## [DIRECTIONS FOR THIS TASK]
In the records below, find the line containing "You are a GUI" and print it and every line after it exactly, through the end. Skip pictures.

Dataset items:
====
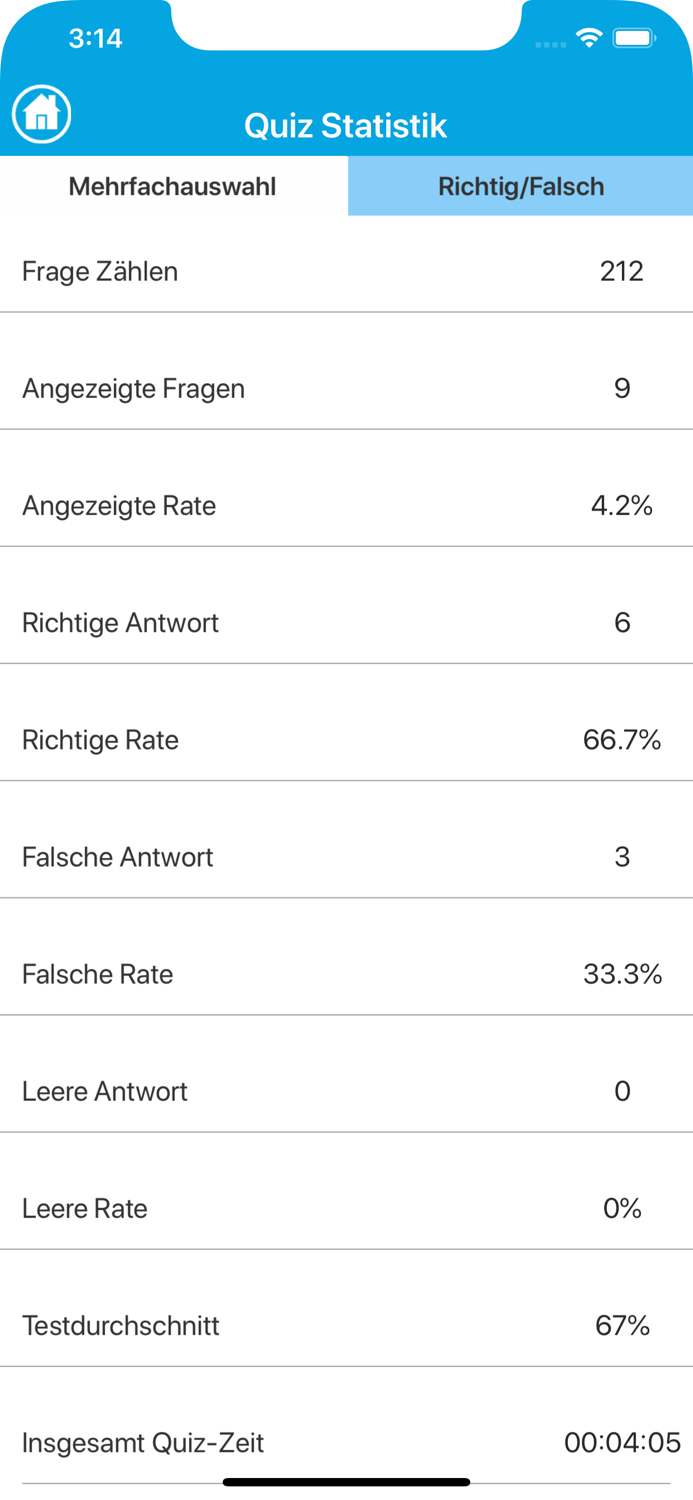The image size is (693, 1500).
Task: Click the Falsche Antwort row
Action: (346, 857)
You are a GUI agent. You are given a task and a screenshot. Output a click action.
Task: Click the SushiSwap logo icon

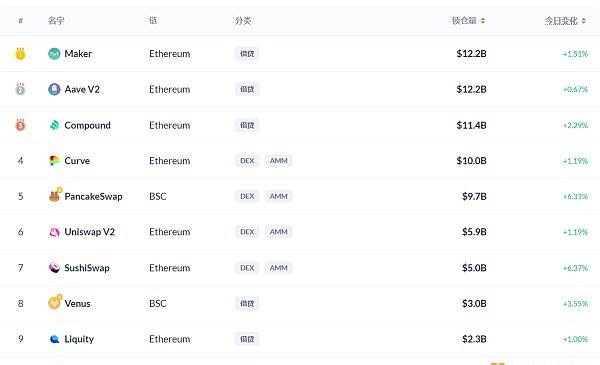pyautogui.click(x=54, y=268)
====
## [RESPONSE AREA]
You are a GUI agent. You are given a task and a screenshot. Output a click action.
Task: Click the SushiSwap logo icon

pyautogui.click(x=54, y=268)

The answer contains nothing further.